La Asturias rural está enferma. Los incendios son el síntoma de esa enfermedad. Tenemos un problema de “salud pública” en nuestro territorio al que hemos llegado por acumulación de años de actitud indolente, mala vida y por no haber visto el problema que se nos venía encima con los cambios de uso y el abandono. Y ese problema no se arregla solo incrementando las plantillas de bomberos, sino aprendiendo a gestionar el medio rural de otra manera, tal como algunos investigadores –Jesús Arango, Jaime Izquierdo, José Antonio González, Pedro Medrano…– llevan tiempo poniendo de manifiesto.
Ni las vigentes políticas de conservación de la naturaleza y espacios protegidos, ni las forestales, ni las agrícolas, ni las ganaderas, ni las de desarrollo rural, ni las de ordenación del territorio, pensadas por separado y pensadas para tiempos pasados, están a la altura de esta problemática emergente y devastadora de los grandes incendios.
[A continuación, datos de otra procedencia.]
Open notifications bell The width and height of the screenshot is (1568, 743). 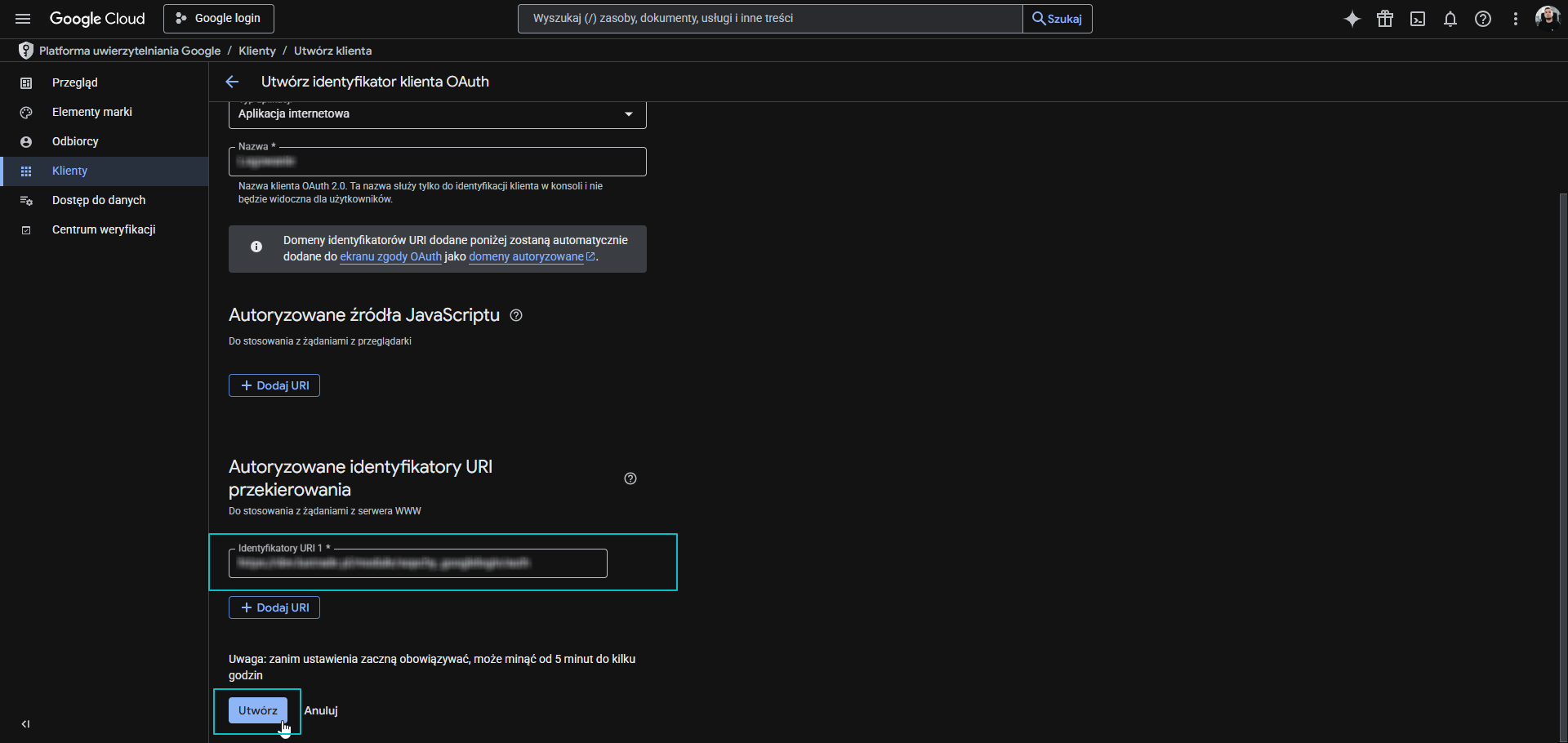point(1450,18)
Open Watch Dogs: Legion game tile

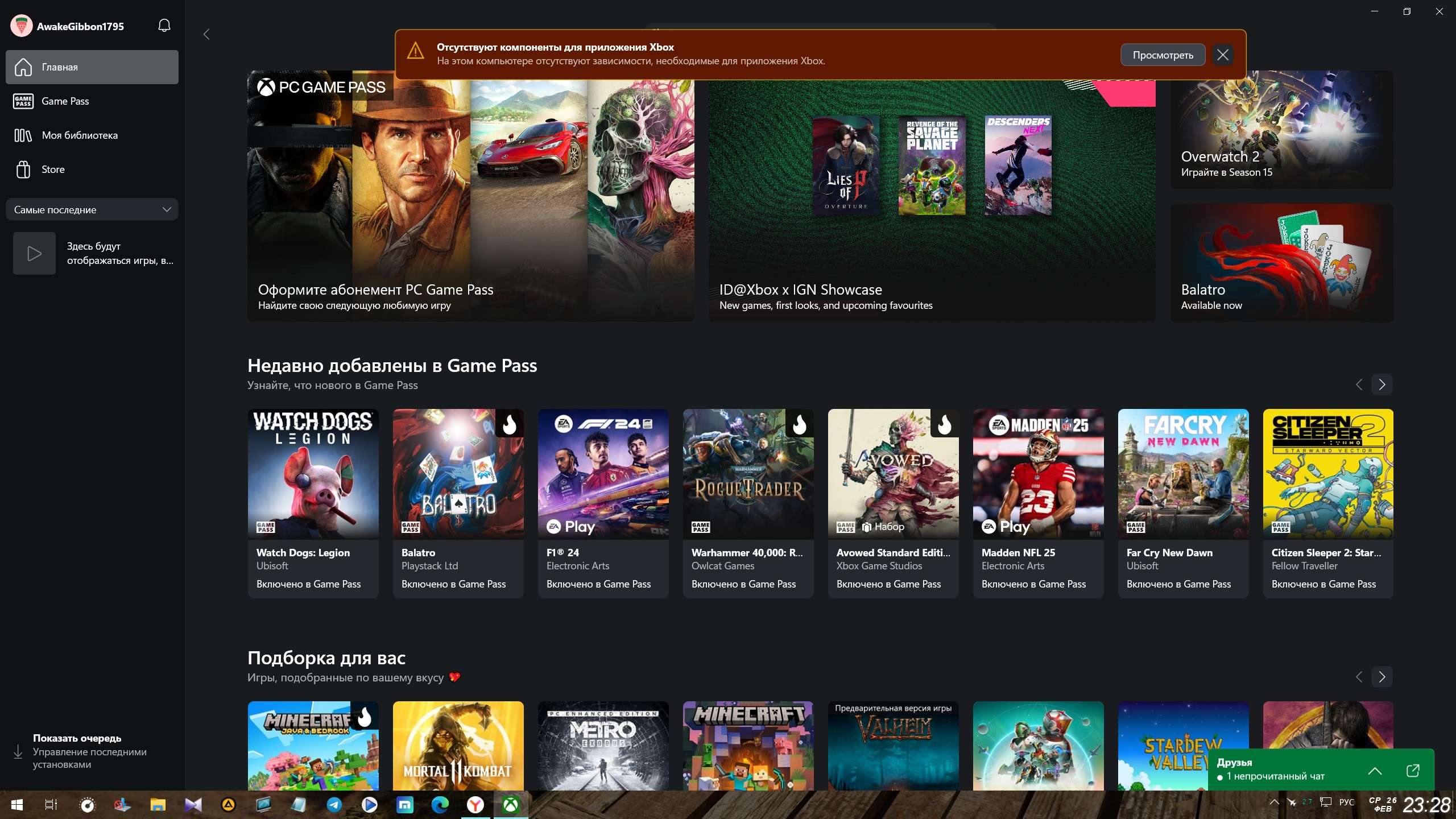point(313,503)
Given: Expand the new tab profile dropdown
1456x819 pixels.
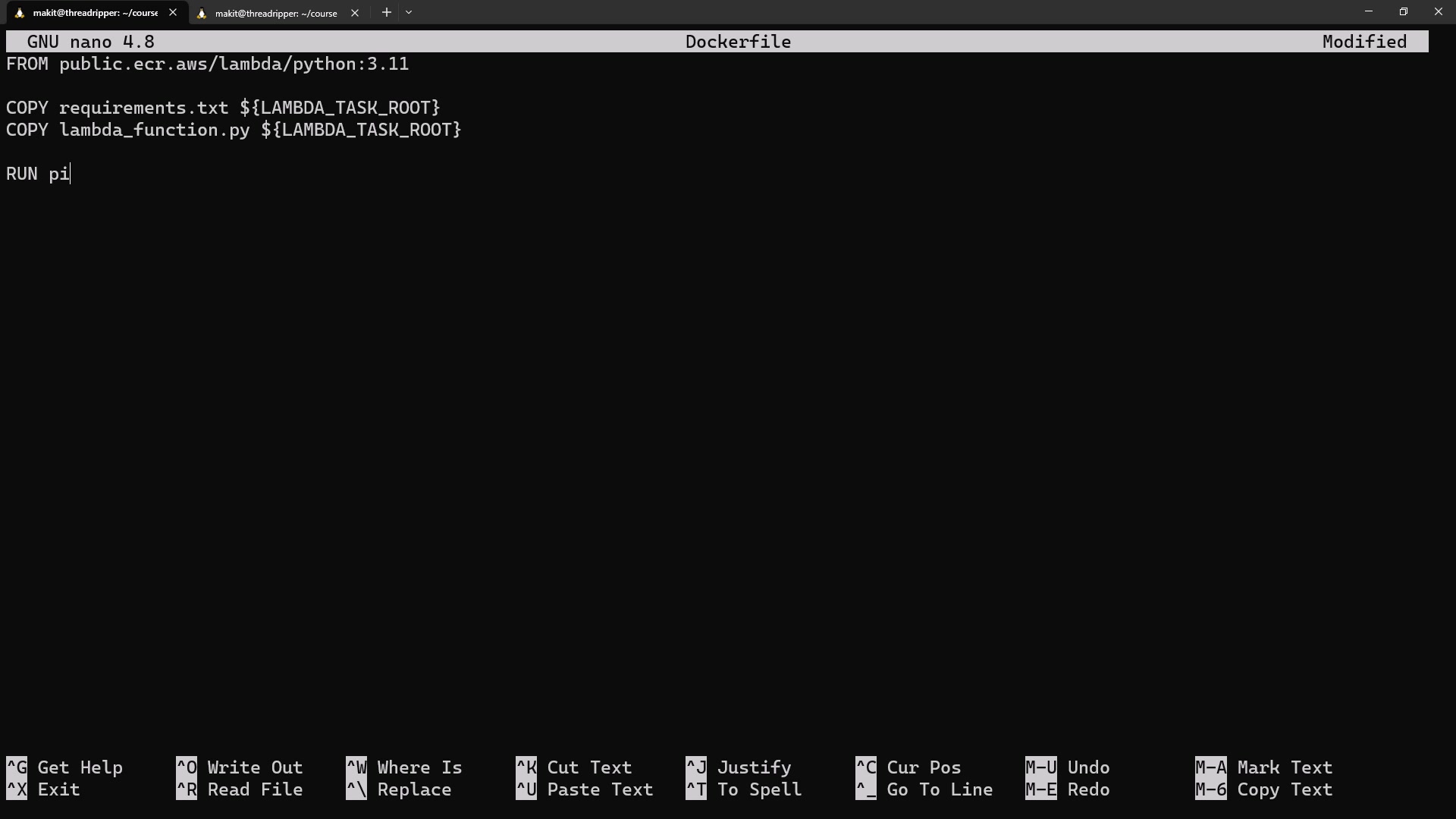Looking at the screenshot, I should [409, 12].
Ni están a la altura las políticas, que han cristalizado sobre unas leyes y unos procedimientos administrativos ineficientes, ni lo están los partidos políticos asturianos que, atrincherados en sus respectivas sedes, haciéndose reproches mutuos y pendientes de sus cuitas, asisten impasibles al naufragio de un pequeño país atlántico que navega a la deriva y en el que, por si fuera poco, se ha declarado un incendio a bordo.